Below are the records; give again exactly the line with "アクロバット (12, 1913)", the line with "Dewan Minta TPS Dekat Sekolah Sutomo 2 Dipindahkan (76, 861)", and each line that lies between them, and nothing besides.

** Opening DATASET EXCERPTS block **

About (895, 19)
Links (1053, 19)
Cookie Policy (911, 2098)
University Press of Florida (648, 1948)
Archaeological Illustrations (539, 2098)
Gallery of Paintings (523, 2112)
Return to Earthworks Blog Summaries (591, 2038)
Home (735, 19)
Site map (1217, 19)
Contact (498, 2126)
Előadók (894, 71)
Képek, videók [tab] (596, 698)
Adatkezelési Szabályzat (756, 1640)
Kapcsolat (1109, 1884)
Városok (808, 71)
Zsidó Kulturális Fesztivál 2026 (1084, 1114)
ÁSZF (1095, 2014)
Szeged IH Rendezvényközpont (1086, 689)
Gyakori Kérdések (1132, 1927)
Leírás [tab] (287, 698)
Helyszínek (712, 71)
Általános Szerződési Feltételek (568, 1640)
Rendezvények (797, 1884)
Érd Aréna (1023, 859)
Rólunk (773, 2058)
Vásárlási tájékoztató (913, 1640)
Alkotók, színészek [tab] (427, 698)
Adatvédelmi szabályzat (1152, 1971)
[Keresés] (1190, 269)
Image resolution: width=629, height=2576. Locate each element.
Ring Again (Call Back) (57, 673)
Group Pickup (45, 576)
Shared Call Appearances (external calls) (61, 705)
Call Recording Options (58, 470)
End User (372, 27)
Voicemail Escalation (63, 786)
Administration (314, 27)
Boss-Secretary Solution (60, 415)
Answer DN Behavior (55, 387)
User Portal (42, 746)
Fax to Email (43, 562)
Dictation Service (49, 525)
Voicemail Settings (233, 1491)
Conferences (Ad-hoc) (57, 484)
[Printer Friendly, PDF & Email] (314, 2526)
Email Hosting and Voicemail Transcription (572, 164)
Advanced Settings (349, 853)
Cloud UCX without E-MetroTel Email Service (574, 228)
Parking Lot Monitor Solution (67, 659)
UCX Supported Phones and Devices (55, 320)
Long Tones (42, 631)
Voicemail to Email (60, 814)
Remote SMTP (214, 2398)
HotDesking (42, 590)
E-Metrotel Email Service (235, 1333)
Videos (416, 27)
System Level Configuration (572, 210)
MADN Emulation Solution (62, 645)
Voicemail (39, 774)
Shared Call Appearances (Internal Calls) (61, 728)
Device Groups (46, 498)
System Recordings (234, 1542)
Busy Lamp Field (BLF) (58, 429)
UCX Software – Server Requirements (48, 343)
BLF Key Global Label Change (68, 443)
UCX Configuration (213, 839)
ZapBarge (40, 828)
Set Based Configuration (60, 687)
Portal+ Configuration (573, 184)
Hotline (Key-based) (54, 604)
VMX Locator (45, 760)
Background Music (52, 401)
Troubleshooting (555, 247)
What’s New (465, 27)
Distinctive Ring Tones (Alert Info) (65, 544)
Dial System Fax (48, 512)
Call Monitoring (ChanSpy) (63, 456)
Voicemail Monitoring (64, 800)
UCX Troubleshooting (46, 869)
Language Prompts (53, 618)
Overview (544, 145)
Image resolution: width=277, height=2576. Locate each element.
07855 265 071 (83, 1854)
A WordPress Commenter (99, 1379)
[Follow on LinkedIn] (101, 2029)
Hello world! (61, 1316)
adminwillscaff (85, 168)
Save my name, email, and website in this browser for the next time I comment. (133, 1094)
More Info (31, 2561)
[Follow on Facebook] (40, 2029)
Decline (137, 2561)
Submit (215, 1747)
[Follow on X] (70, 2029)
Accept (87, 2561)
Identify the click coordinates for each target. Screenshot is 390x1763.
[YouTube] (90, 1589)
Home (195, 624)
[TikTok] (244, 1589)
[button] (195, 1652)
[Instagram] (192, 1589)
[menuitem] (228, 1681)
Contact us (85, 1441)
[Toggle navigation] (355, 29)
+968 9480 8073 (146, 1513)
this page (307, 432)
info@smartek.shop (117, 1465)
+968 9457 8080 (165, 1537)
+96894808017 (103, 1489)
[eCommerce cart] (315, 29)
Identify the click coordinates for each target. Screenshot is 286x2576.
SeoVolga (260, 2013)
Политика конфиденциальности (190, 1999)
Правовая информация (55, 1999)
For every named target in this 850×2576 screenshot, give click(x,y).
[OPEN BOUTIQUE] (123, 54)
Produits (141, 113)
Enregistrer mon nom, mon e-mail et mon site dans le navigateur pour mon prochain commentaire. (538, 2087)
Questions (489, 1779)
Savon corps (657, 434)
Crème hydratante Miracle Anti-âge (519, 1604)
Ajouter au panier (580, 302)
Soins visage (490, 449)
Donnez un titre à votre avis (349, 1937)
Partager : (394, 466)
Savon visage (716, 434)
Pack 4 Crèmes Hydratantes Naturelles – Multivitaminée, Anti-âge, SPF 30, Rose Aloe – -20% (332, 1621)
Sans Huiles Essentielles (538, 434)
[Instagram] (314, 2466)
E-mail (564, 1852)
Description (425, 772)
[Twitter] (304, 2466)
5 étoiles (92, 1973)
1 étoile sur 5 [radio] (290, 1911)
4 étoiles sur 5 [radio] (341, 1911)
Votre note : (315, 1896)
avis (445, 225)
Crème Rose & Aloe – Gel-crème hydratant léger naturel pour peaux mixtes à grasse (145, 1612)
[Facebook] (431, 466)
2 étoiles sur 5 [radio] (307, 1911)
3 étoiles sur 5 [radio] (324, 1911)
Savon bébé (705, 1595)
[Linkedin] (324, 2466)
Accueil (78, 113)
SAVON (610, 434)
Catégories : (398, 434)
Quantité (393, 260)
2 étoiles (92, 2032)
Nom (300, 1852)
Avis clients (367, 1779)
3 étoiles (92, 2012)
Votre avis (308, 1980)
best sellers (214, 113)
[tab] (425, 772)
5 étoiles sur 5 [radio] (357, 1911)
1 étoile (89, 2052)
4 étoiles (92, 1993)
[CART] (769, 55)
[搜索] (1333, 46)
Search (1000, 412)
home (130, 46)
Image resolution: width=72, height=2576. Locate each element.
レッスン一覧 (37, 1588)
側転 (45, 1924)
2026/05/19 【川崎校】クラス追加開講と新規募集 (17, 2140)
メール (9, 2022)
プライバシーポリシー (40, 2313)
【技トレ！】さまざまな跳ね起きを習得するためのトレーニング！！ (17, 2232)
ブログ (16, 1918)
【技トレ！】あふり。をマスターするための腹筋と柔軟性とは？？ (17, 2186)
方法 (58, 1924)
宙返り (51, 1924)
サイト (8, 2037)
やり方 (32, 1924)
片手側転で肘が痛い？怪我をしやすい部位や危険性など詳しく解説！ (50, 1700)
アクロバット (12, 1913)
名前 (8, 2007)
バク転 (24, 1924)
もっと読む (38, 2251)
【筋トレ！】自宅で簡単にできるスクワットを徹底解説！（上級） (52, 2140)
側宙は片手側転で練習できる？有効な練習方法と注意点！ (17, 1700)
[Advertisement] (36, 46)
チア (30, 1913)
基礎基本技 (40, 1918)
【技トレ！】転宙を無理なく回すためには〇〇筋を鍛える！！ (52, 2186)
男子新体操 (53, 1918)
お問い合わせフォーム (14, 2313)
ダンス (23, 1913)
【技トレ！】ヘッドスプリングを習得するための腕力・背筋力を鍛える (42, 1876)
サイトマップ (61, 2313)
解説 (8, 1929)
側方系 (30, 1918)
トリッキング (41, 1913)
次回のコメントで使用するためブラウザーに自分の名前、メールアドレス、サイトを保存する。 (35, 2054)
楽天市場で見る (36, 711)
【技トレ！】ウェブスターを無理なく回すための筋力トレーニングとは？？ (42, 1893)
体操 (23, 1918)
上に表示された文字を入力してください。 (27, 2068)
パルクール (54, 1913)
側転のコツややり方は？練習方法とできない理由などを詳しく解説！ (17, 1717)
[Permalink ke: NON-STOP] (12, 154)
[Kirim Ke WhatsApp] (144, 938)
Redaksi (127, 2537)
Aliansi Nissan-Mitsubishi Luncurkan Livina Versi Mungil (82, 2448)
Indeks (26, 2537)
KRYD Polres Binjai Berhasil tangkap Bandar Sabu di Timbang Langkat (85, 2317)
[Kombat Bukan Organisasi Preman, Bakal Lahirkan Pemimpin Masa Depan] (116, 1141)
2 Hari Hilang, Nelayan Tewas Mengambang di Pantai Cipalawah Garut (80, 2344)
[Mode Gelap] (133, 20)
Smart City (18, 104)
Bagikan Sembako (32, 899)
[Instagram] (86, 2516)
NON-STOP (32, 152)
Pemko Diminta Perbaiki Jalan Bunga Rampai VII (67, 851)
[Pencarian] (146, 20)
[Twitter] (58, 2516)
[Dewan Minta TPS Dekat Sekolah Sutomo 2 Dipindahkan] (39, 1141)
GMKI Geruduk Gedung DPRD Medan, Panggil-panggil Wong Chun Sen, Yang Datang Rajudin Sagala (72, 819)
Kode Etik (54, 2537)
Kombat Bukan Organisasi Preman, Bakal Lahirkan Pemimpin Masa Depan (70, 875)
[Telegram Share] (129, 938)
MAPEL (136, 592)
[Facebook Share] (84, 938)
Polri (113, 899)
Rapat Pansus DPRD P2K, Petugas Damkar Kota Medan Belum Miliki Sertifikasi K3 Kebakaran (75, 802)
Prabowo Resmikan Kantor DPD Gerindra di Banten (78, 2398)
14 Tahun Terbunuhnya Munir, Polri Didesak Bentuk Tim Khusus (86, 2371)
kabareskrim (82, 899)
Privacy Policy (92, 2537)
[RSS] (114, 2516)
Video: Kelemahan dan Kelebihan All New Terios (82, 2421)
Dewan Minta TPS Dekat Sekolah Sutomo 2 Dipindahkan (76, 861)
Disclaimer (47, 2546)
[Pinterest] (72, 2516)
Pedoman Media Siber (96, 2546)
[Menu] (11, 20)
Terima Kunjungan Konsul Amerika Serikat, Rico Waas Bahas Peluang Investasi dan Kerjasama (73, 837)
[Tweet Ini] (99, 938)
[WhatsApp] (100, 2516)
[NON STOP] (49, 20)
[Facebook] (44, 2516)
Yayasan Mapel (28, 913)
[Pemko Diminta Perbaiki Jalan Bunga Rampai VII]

** Closing DATASET EXCERPTS block **

RESPONSE TO THIS TASK:
アクロバット (12, 1913)
名前 (8, 2007)
バク転 (24, 1924)
もっと読む (38, 2251)
【筋トレ！】自宅で簡単にできるスクワットを徹底解説！（上級） (52, 2140)
側宙は片手側転で練習できる？有効な練習方法と注意点！ (17, 1700)
[Advertisement] (36, 46)
チア (30, 1913)
基礎基本技 (40, 1918)
【技トレ！】転宙を無理なく回すためには〇〇筋を鍛える！！ (52, 2186)
男子新体操 (53, 1918)
お問い合わせフォーム (14, 2313)
ダンス (23, 1913)
【技トレ！】ヘッドスプリングを習得するための腕力・背筋力を鍛える (42, 1876)
サイトマップ (61, 2313)
解説 (8, 1929)
側方系 (30, 1918)
トリッキング (41, 1913)
次回のコメントで使用するためブラウザーに自分の名前、メールアドレス、サイトを保存する。 (35, 2054)
楽天市場で見る (36, 711)
【技トレ！】ウェブスターを無理なく回すための筋力トレーニングとは？？ (42, 1893)
体操 (23, 1918)
上に表示された文字を入力してください。 (27, 2068)
パルクール (54, 1913)
側転のコツややり方は？練習方法とできない理由などを詳しく解説！ (17, 1717)
[Permalink ke: NON-STOP] (12, 154)
[Kirim Ke WhatsApp] (144, 938)
Redaksi (127, 2537)
Aliansi Nissan-Mitsubishi Luncurkan Livina Versi Mungil (82, 2448)
Indeks (26, 2537)
KRYD Polres Binjai Berhasil tangkap Bandar Sabu di Timbang Langkat (85, 2317)
[Kombat Bukan Organisasi Preman, Bakal Lahirkan Pemimpin Masa Depan] (116, 1141)
2 Hari Hilang, Nelayan Tewas Mengambang di Pantai Cipalawah Garut (80, 2344)
[Mode Gelap] (133, 20)
Smart City (18, 104)
Bagikan Sembako (32, 899)
[Instagram] (86, 2516)
NON-STOP (32, 152)
Pemko Diminta Perbaiki Jalan Bunga Rampai VII (67, 851)
[Pencarian] (146, 20)
[Twitter] (58, 2516)
[Dewan Minta TPS Dekat Sekolah Sutomo 2 Dipindahkan] (39, 1141)
GMKI Geruduk Gedung DPRD Medan, Panggil-panggil Wong Chun Sen, Yang Datang Rajudin Sagala (72, 819)
Kode Etik (54, 2537)
Kombat Bukan Organisasi Preman, Bakal Lahirkan Pemimpin Masa Depan (70, 875)
[Telegram Share] (129, 938)
MAPEL (136, 592)
[Facebook Share] (84, 938)
Polri (113, 899)
Rapat Pansus DPRD P2K, Petugas Damkar Kota Medan Belum Miliki Sertifikasi K3 Kebakaran (75, 802)
Prabowo Resmikan Kantor DPD Gerindra di Banten (78, 2398)
14 Tahun Terbunuhnya Munir, Polri Didesak Bentuk Tim Khusus (86, 2371)
kabareskrim (82, 899)
Privacy Policy (92, 2537)
[RSS] (114, 2516)
Video: Kelemahan dan Kelebihan All New Terios (82, 2421)
Dewan Minta TPS Dekat Sekolah Sutomo 2 Dipindahkan (76, 861)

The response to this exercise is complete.